◆ Material to process ◆
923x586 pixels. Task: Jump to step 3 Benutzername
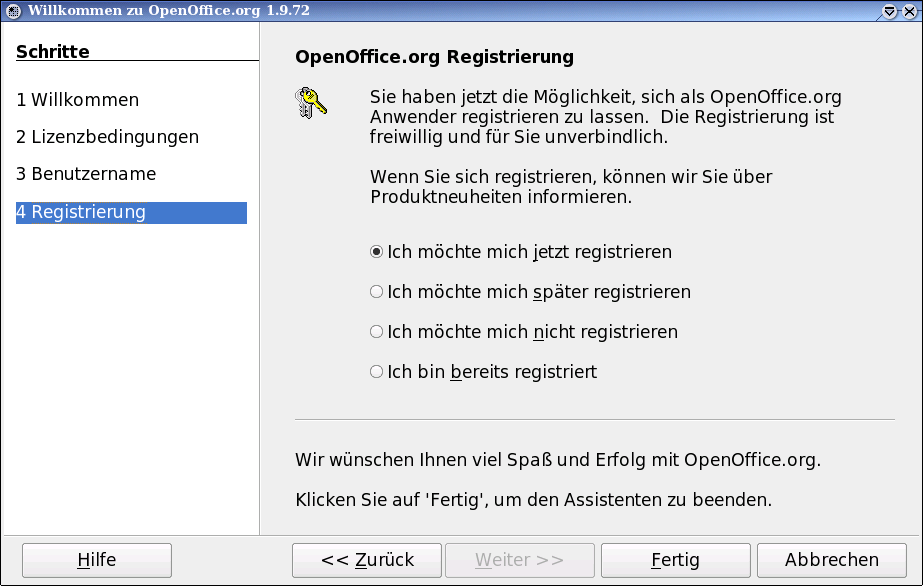(x=86, y=174)
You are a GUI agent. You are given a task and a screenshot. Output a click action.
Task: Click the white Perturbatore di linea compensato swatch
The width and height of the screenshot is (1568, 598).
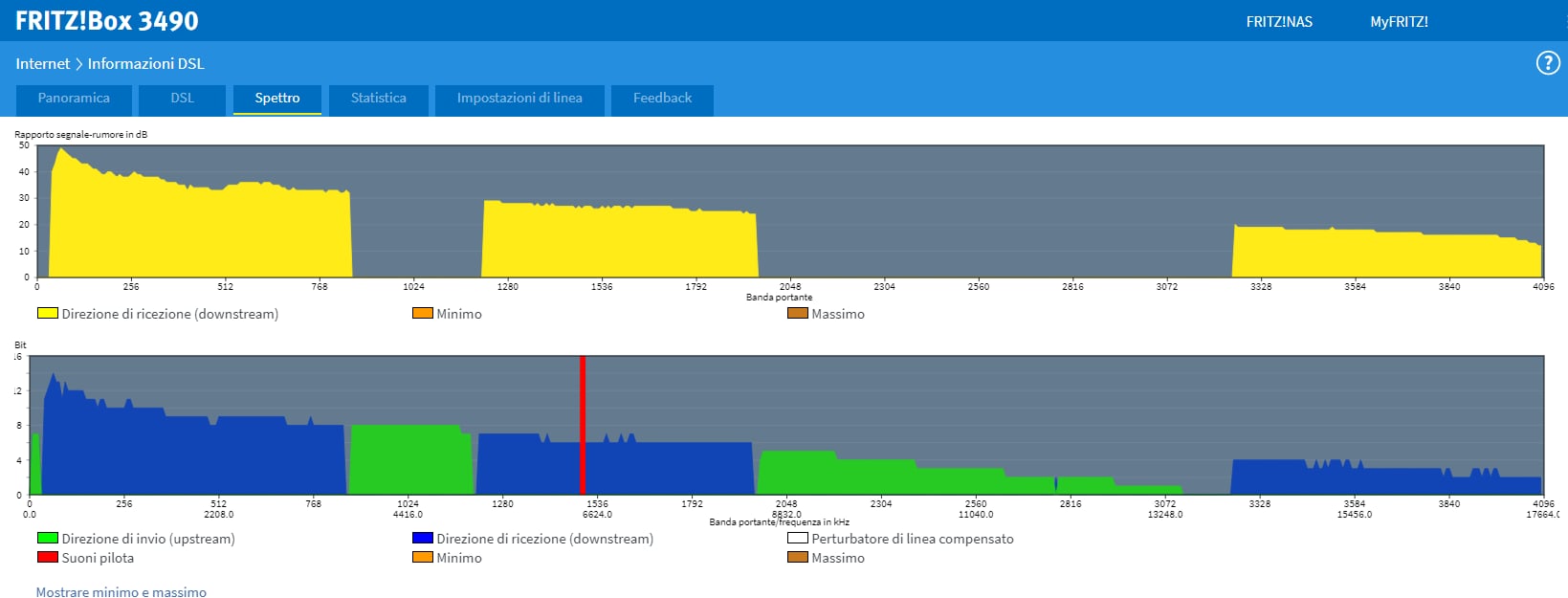(797, 539)
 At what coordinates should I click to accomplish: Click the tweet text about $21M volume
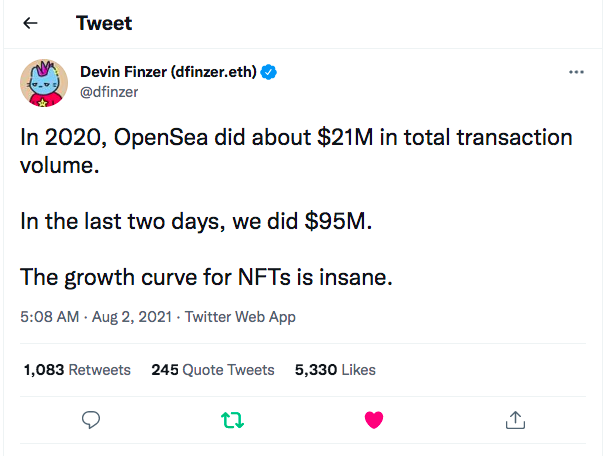click(296, 151)
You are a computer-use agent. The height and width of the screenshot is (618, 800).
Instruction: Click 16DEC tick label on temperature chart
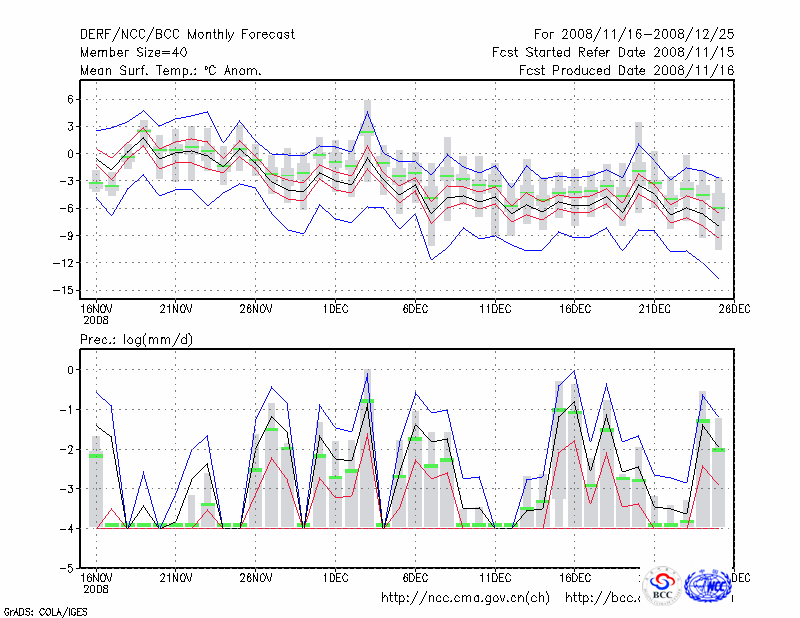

◆ What is expected ◆
Gather from the data above every line with the string "agent".

◆ Reply to the exercise ◆
You are a GUI agent. You are given a task and a screenshot. Output a click action.
You are a computer-use agent. The height and width of the screenshot is (618, 800).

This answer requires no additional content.